Exercise prompt>
Determine how many lines in the entries below contain "each", and output that number alone.

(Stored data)
————
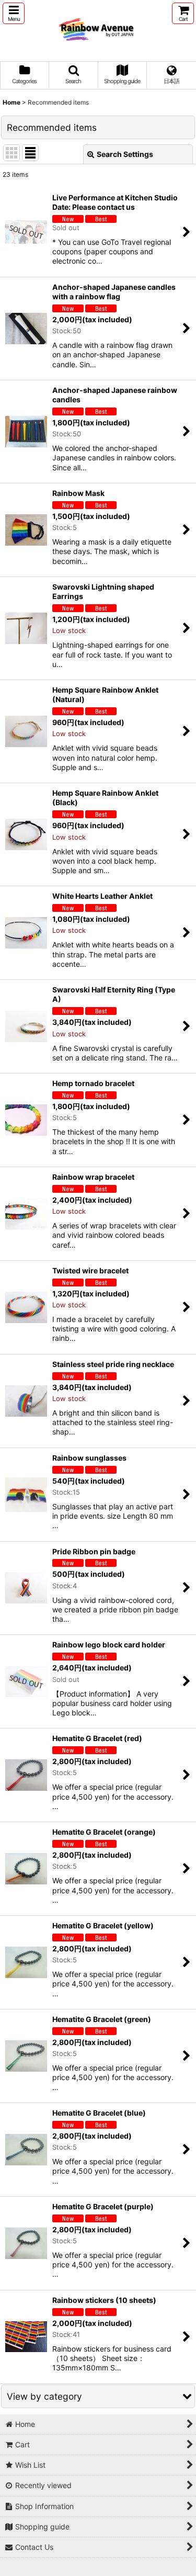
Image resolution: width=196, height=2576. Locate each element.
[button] (14, 13)
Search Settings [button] (125, 154)
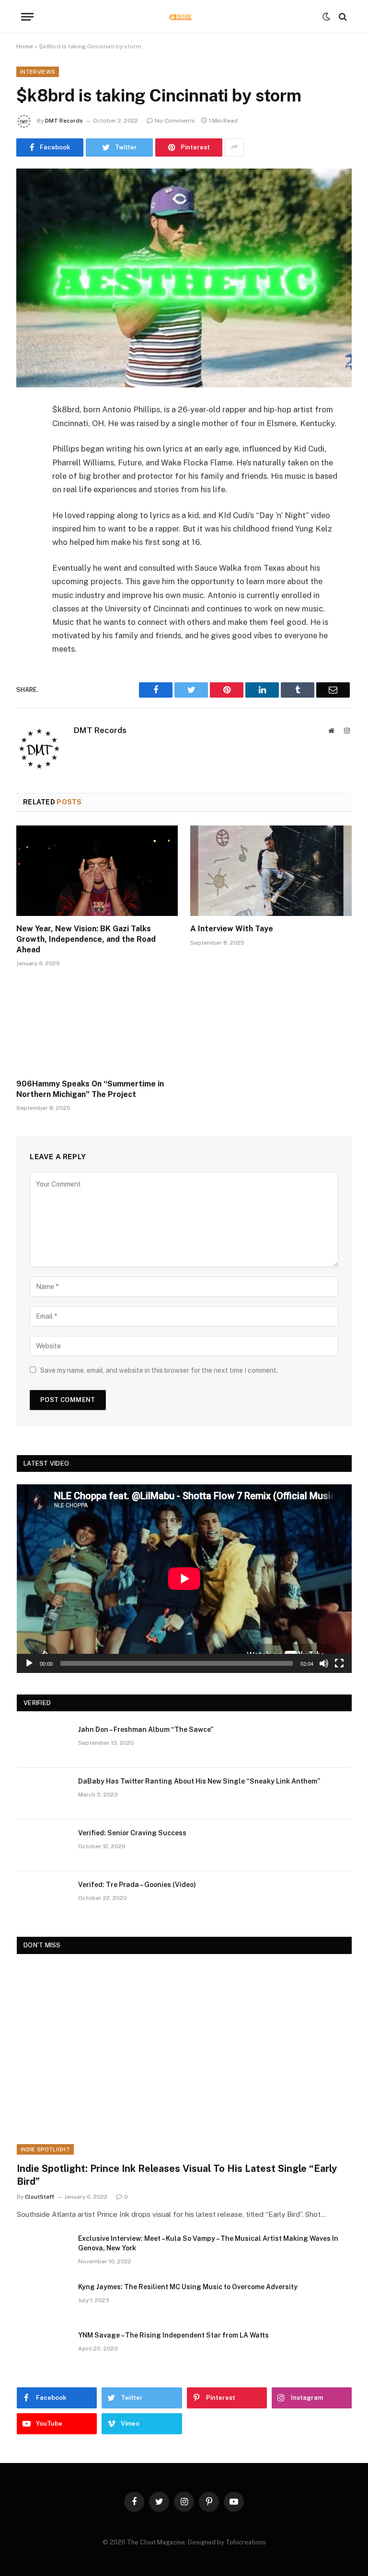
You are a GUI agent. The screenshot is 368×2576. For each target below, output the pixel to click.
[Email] (25, 532)
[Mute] (324, 1663)
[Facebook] (25, 434)
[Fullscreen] (339, 1663)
————
Response area>
2